The Pediatric MATCH study was launched in 2017 to identify specific genetic alterations in young patients with cancers that have not responded to standard treatment. Patients are enrolled in a screening protocol in which their tumors are sequenced. If a treatment matched to any genetic alteration is found, the patient is offered enrollment into a Pediatric MATCH phase 2 treatment clinical trial. Currently, there are 10 active phase 2 clinical trials, 1 for each single-agent targeted drug being tested. An additional 4 targeted agents are in development, Dr Parsons said.

Patients eligible for the screening protocol were between ages 1 and 21 years (median age, 13 years), with a diagnosis of recurrent or refractory solid tumors. The treatment subprotocol calls for the presence of a defined actionable mutation for that treatment arm.

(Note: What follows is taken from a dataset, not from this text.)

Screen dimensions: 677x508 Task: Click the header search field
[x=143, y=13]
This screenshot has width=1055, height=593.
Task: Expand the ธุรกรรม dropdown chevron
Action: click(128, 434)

By the end of 2018, 422 patients from 93 sites had been enrolled in the screening protocol, and tumor samples were received for 357 (92%) patients, accounting for more than 60 tumor types. Among the various diagnoses, 24% were central nervous system (CNS) tumors, 71% were non-CNS solid tumors, and 5% were lymphomas and histiocytoses.

Overall, 29% of the patients had an actionable mutation detected, and a treatment was assigned to 24% of patients. The most common alterations were RAS mutations, BRAF mutations or fusions, SMARCB1 mutations or deletions, and NF1 mutations.

To date, a total of 41% of patients who have been matched have been enrolled in a phase 2 clinical trial, Dr Parsons said, “and that’s a number that will be expected to continue to increase slightly as patients who are matched are still eligible to be treated on those protocols.”

The median time from tumor sample receipt to treatment assignment is 15 days. The match rate so far was 46% for CNS tumors and 26% for non-CNS tumors.

The non-CNS tumors ranged from 13% for osteosarcoma to more than 50% for rhabdomyosarcoma, representing “an appreciable detection rate across the diversity of common non-CNS tumors,” said Dr Parsons. Actionable mutations for CNS tumors were driven largely by the predominance of high-grade and low-grade astrocytomas. An actionable mutation was detected in 29 of 39 (74%) astrocytomas.

“Patients with astrocytoma have been matched to 9 of the 10 available matched treatment protocols,” Dr Parsons added.

“Our initial experience has demonstrated that the collaborative NCI-COG Pediatric MATCH has been successfully able to create a framework in which we can efficiently collect, process, sequence, and assign patients to treatments in a nationwide clinical trial,” he concluded.

ASCO President Monica M. Bertagnolli, MD, FACS, FASCO, Chief, Division of Surgical Oncology, Brigham and Women’s Hospital, Boston, highlighted the potential impact of the study findings on the introduction of precision medicine into the pediatric cancer treatment landscape.

“Today we cure a large number of children with cancer, but there are still many patients needing better treatments,” Dr Bertagnolli said. “These results bring us one step closer to bringing the precision medicine era to pediatric cancer care. Now that we know that targetable genetic alterations are fairly common in pediatric cancers, we have an exciting opportunity to boost success rates,” she added.